İhsân kavramı ise; iyilik etmek ve
iyi davranmak, iyi ve güzel fiil işlemek, bir işi, bir fiili ve bir görevi en
iyi bir şekilde ve hakkıyla yapmak anlamlarında kullanılıyormuş. Sözlükte
"istemek, önemsemek ve (özel olarak) ilgilenmek" anlamlarına gelen
inâyet, Kur'anda yaratıcının kâinat ve âlem hakkında küllî bilgisini ve
takdirini, yardım, lütuf ve ihsanını ifade etmekte imiş.

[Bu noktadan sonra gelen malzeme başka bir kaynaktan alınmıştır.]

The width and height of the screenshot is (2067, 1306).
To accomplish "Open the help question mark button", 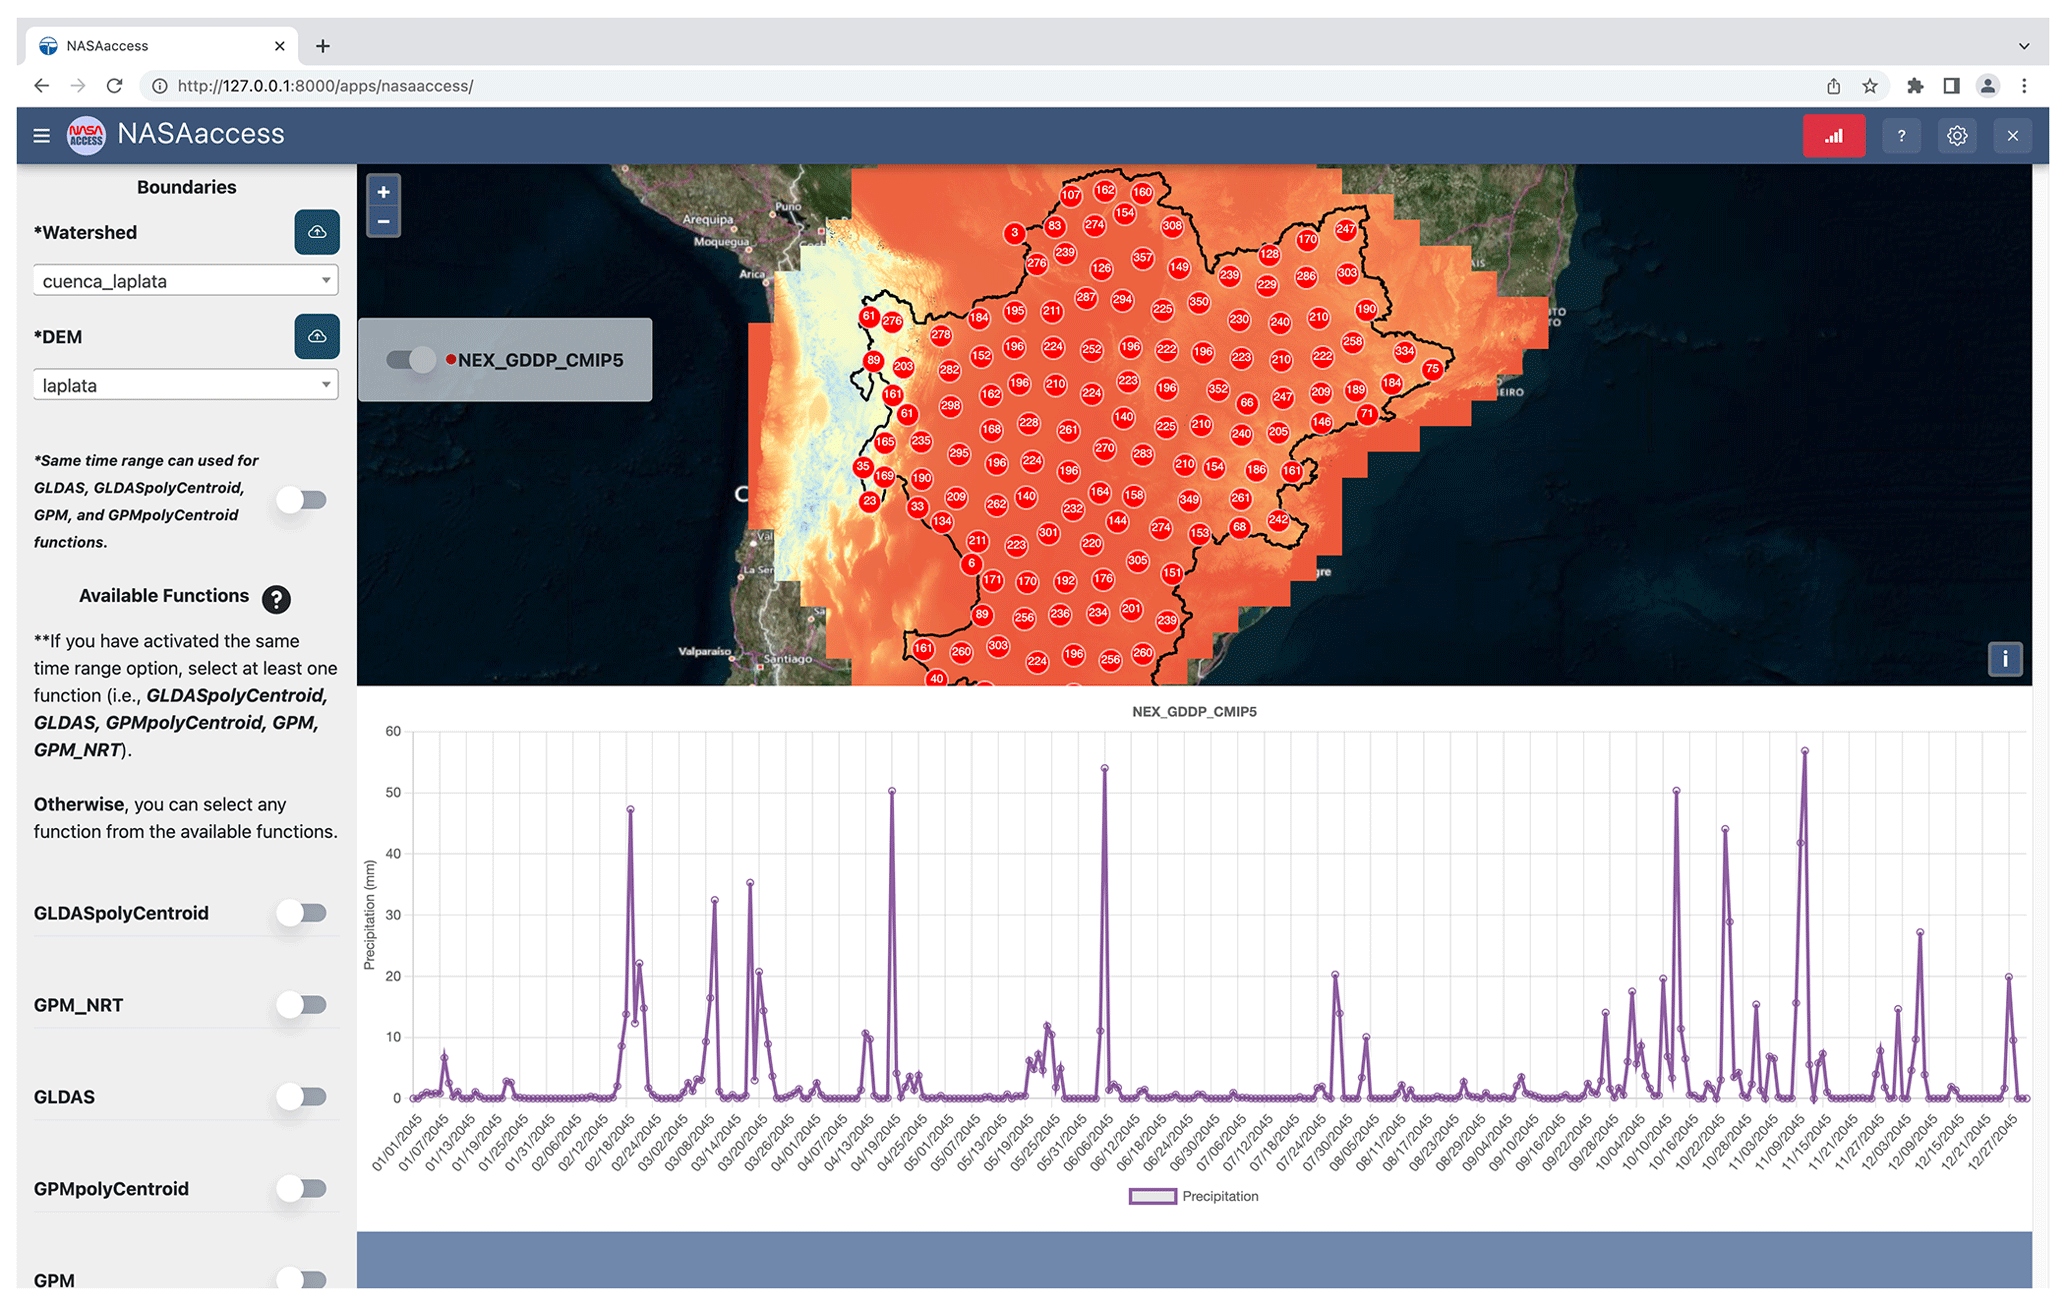I will pos(1901,136).
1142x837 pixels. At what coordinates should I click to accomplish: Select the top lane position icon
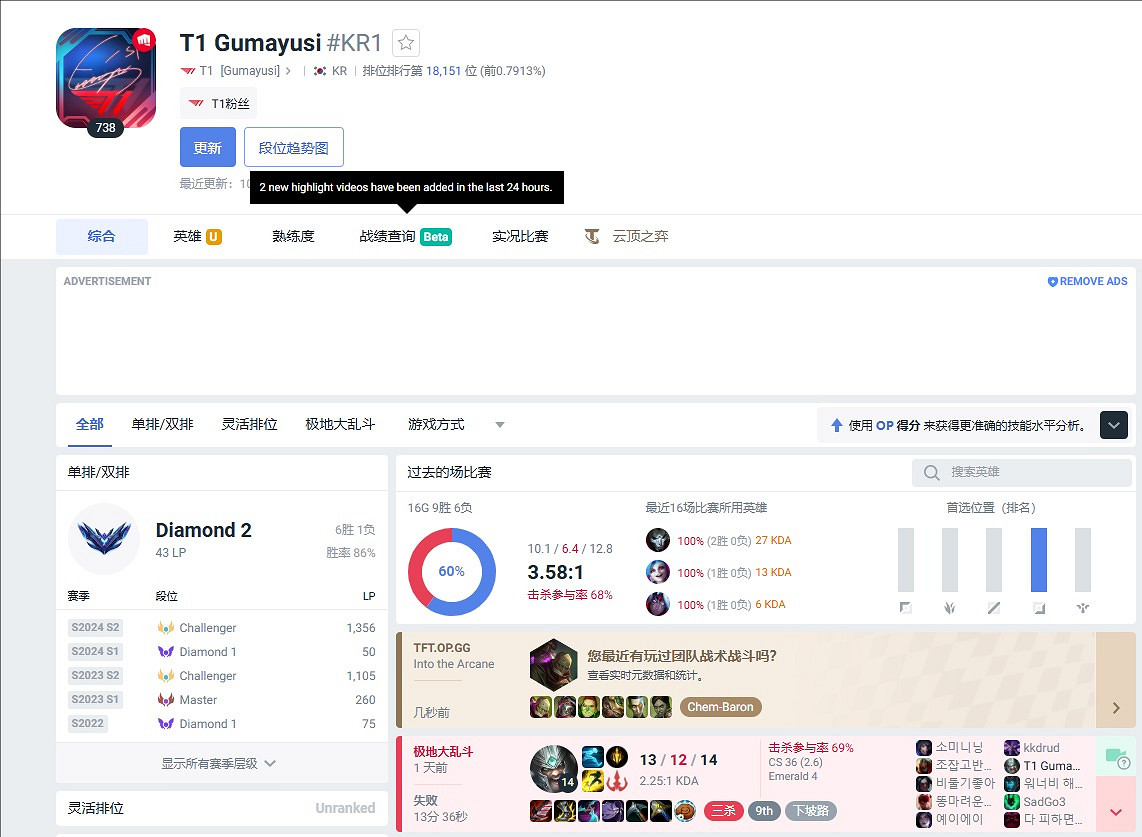click(x=905, y=606)
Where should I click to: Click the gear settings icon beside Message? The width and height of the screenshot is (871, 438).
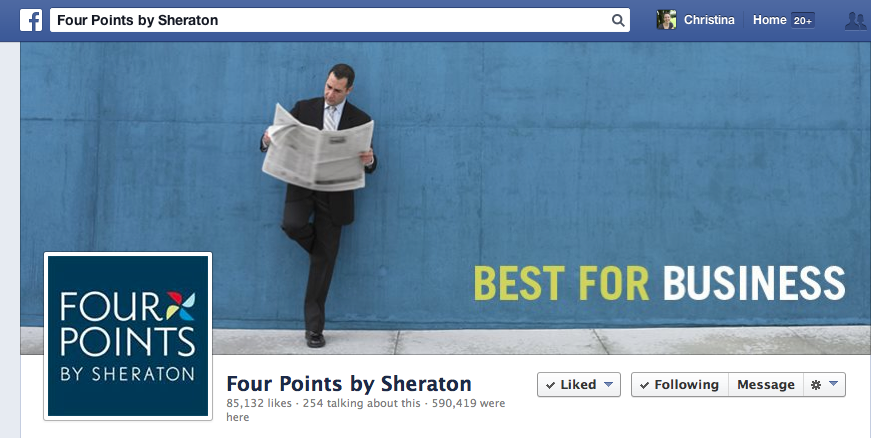click(x=815, y=385)
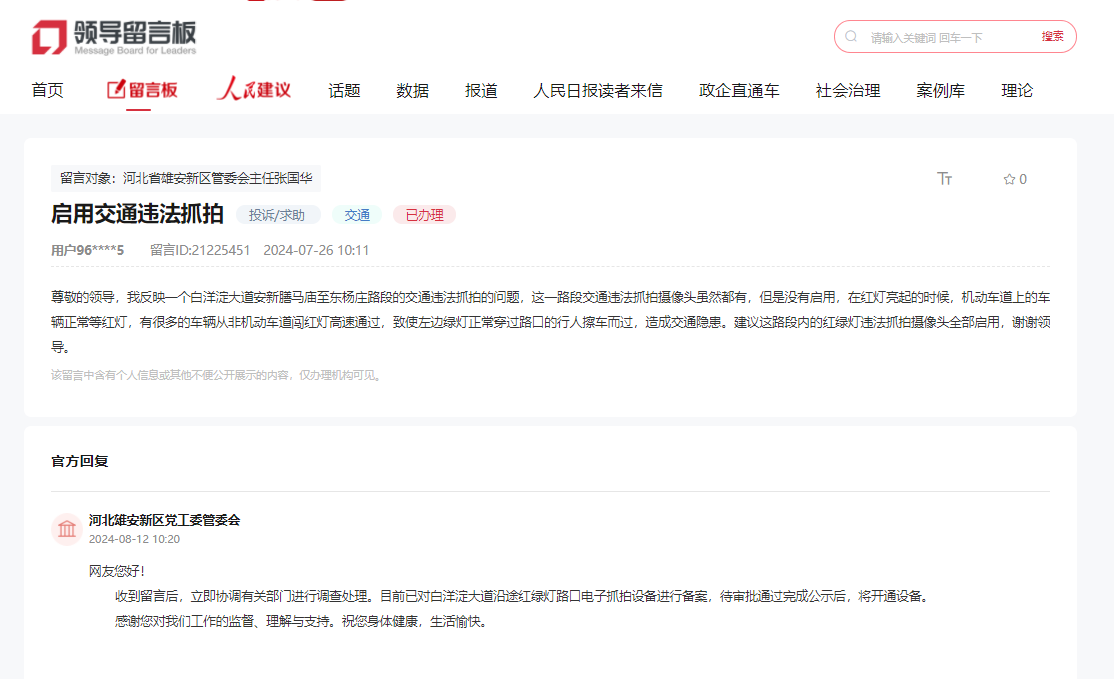Go to 首页 in navigation
1114x679 pixels.
47,91
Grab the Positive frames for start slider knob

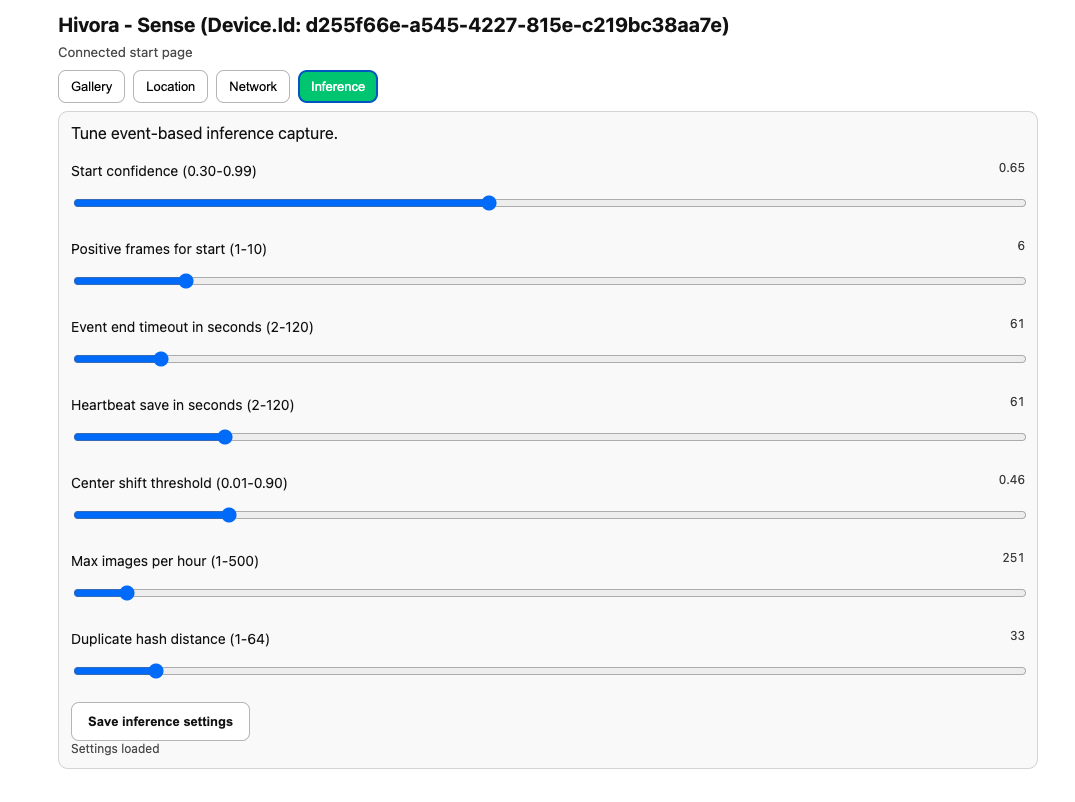185,281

Bu anlamdaki iyiliklerin tümü karşılık gözetmeksizin
yapılıyor. Örneğin alınan borcun karşılığı ödenir. Ama bu borcun verilmesi
sırasında yapılan iyiliğin bedeli olmaz. İşte bu hiçbir karşılık beklemeden,
karşımızdaki insanın ihtiyaçlarını karşılayan bir davranıştır. O halde bu
şekildeki maddi ve manevi yardımlar, verilen sadakalar ve yapılan hayırları da
iyilik olarak sıralayabiliriz. Kişinin kendisi, ailesi, çocukları ve başkaları
için yaptığı fedakârlıklar da böyledir.
İyiliğin kavramsal kökenlerinden bir diğeri olan "Esenlik" ise türkçe bir kelime. Sağlığı yerinde olma, esen
olma, afiyette, selamette olma durumu. Örneğin nasılsın diye sorulduğunda
"iyiyim" deriz. Bu sağlığım yerinde, afiyetteyim, herhangi bir kötü
durumum yok anlamında oluyor.
Yarar veya elverişlilik anlamındaki iyilik ise "nimet" karşılığı yapılmış oluyor. Örneğin; Konfüçyus "Bilgi insanı şüpheden, iyilik
acı çekmekten, kararlı olmak korkudan kurtarır" diyor. İşte, bu manadaki iyilik ise adeta bir kalkan
gibi oluyor. Yapılan kötülüğü bu enerji söndürüyor. Peygamberimiz "Nerede
olursan ol Allah’a karşı gelmekten sakın; yaptığın kötülüğün arkasından bir
iyilik yap ki bu onu yok etsin. İnsanlara karşı güzel ahlakın gereğine göre
davran" diyor. Sadi Şirazî de "Eğer düşmanın sana zarar vermesinden korkuyorsan
iyilikle onun gönlünü bağlamalısın"
demiş. Demek bu yüzden “Bilgi ve iyilik, her kötülüğe sed çeker.” deniliyor.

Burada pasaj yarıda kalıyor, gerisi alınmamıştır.